According to the medical notes, Mrs R was keen to consider surgical treatment of her hiatus hernia. Mr P subsequently undertook a laparotomy and Nissen fundoplication. A naso-gastric (NG) tube was inserted at the time of surgery, but this was removed during the early postoperative period as it was not tolerated. Mrs R made an otherwise uneventful recovery and was discharged home symptom-free. A few months later Mrs R experienced a recurrence of her symptoms and saw Mr P again.
A barium swallow demonstrated a recurrence of the hiatus hernia. A new operation was discussed. Mrs R was agreeable, but warned Mr P that she did not want an NG tube whatever the circumstances. Mr P agreed, and a further laparotomy and revision Nissen fundoplication was carried out. Mrs R experienced abdominal distension post-operatively, but refused an NG tube.
Following discharge, the patient complained of epigastric pain and difficulty in swallowing. A chest x-ray revealed a large irreducible hiatus hernia. Eventually, Mrs R required further major thoraco-abdominal surgery for correction of a large hiatus hernia and subsequently made a complaint against Mr P.
Experts agreed that the first operation was not indicated. The patient’s symptoms were not classical of gastro-oesophageal reflux (GORD) and the finding of a small hiatus hernia at the time of endoscopy did not require surgical intervention. The lack of any response to protein pump inhibitors and the absence of any oesophagitis should have prompted further investigation in the form of oesophageal manometry and 24-hour pH monitoring.
Questions were also raised about the reasons for performing an open operation (via a laparotomy) when minimally invasive (laparoscopic) Nissen fundoplication can be carried out with decreased morbidity, shorter hospital stay and faster return to normal activities. There was also criticism regarding the consent for both the first and second operations, specifically relating to the documentation of the risks of surgery and the long-term results.
Experts were in agreement that primary and revisional anti-reflux surgery are complex procedures which should only be undertaken by appropriately specialised and experienced upper GI surgeons. Although NG tubes are not routinely required, all upper GI procedures carry the risk that they might be required. Patients should be counselled accordingly. The claim was settled for a moderate sum.
- Most common elective procedures have a requisite list of appropriate pre-operative tests (often supported by guidelines from learned societies). Preoperative oesophageal physiology investigation can confirm or refute GORD and help identify patients unsuitable for surgery.

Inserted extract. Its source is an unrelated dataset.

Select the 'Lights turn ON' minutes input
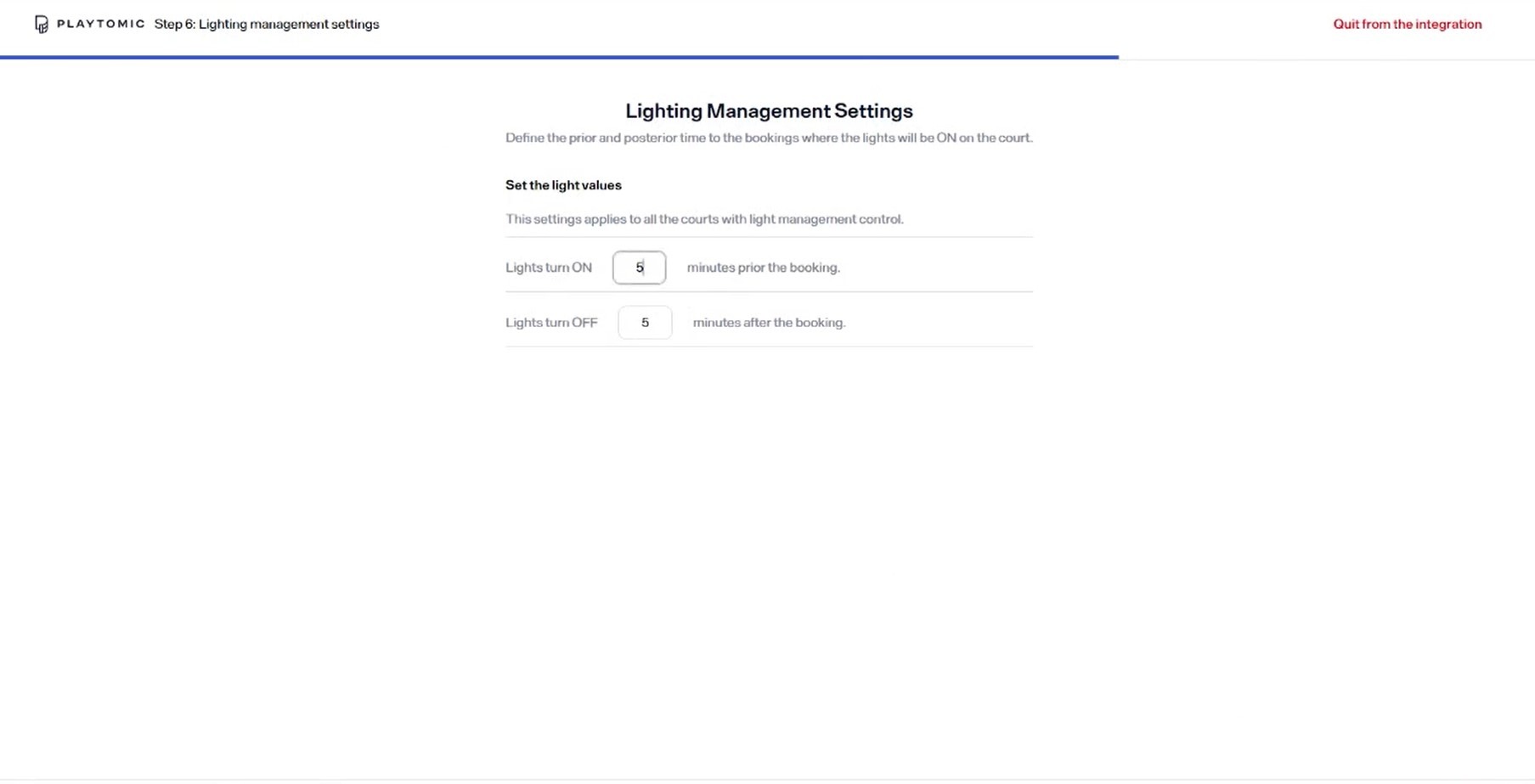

- It is imperative to ensure that there are clear indications for surgery before proceeding.
- The options for medical versus surgical management of their problem must be discussed with patients.
- All discussions regarding treatment options must be recorded, including any differences of opinion. In this particular case, it was unclear how much pressure the patient had put on the surgeon to perform the first operation.
- If an operation may require a particular intervention, eg, an NG tube, it needs to be made clear to the patient that this is a possibility.